By Jackie Alan Giuliano, Ph.D.

The Blindness of Science – Part 1

It was the wind that gave them life.

It is the wind that comes out of our mouths now

that gives us life.

When this cease to blow we die.

In the skin at the tips of our fingers

we see the trail of the wind,

it shows us the wind blew

when our ancestors were created.

-- Navajo Chant

There is an appointed time for everything.

And there is a time for every event under heaven -

A time to give birth, and a time to die;

A time to plant and a time to uproot what is planted.

-- Ecclesiastes, 3:1-2

The Space Shuttle Columbia explosion and the deaths of its astronaut crew on

February 1 have ceased to be front page news, replaced instead by the pending

war with Iraq. But a close examination of the tragedy should still be a top

priority, since the reasons behind it are tied to the path we seem to be on

towards the destruction of the Earth’s ecosystems.

The seven astronauts who died in the explosion of the space shuttle - Colonel

Rick Husband; Lt. Colonel Michael Anderson; Commander Laurel Clark; Captain

David Brown; Commander William McCool; Dr. Kalpana Chawla; and Ilan Ramon, a

colonel in the Israeli Air Force. (Photo courtesy NASA)As I heard the press

briefings by the National Aeronautic and Space Administration (NASA) in the days

following the horrific destruction of the Columbia and the loss of all seven

astronauts, I got angrier and angrier.

I spent nearly 20 years working in the U.S. space program, mostly on robotic

space explorers and I left that field to devote my life to the Earth primarily

because the practice of science and engineering had become so separated from

human experience that it was wasting money, risking lives, and threatening the

other worlds in our Solar System as well as our own planet.

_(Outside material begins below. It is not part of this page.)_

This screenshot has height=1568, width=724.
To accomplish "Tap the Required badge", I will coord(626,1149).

The shuttle broke up 39 miles over Texas on February 1 and fell to Earth just as

it was experiencing maximum re-entry heat of 3,000 degrees and speeds of 12,500

miles per hour, or 18 times the speed of sound. All seven astronauts aboard

perished.

Hearing the NASA managers talk about how they assembled a team of experts to

determine if the impact on the left wing of the shuttle by a piece of insulation

that came off of the external fuel tank at lift-off was a risk brings back the

traumatic emotions I felt after the Space Shuttle Challenger disaster in 1986.

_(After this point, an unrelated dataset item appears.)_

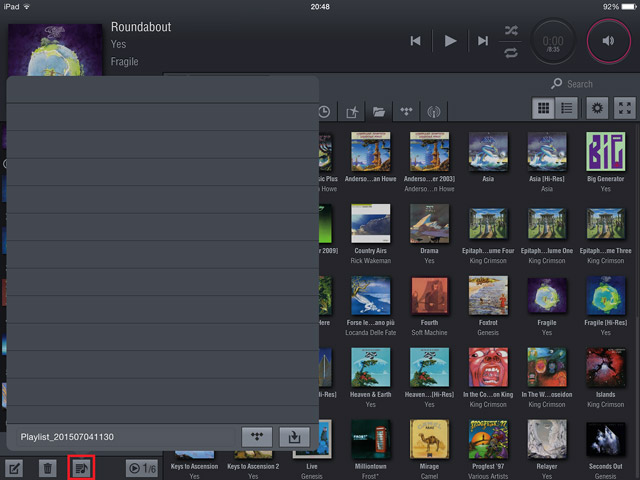The height and width of the screenshot is (480, 640).
Task: Open the TIDAL source tab
Action: (x=407, y=112)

I remember seeing photos of the gantry below the Challenger on that frigid cold

day in January. It was so cold that foot long, two inch thick icicles hung from

equipment and pools of antifreeze were frozen solid. Yet the OK to launch was

given, in spite of concerns raised by the rank and file engineers.

Then, many months later, physicist Richard Feynman, a member of the Presidential

Commission on the Space Shuttle Challenger Accident, reminded the world that we

are often blinded by our fabulous technology and our love affair with

objectivity. He took a simple rubber washer, meant to simulate the O-ring

separators in the space shuttle solid rocket boosters, and dropped it into a

glass of ice water. Then he took it out and snapped it in two, demonstrating

with a ridiculously simple experiment that sometimes using your senses and

intuition beats out all scientific measurement and analysis.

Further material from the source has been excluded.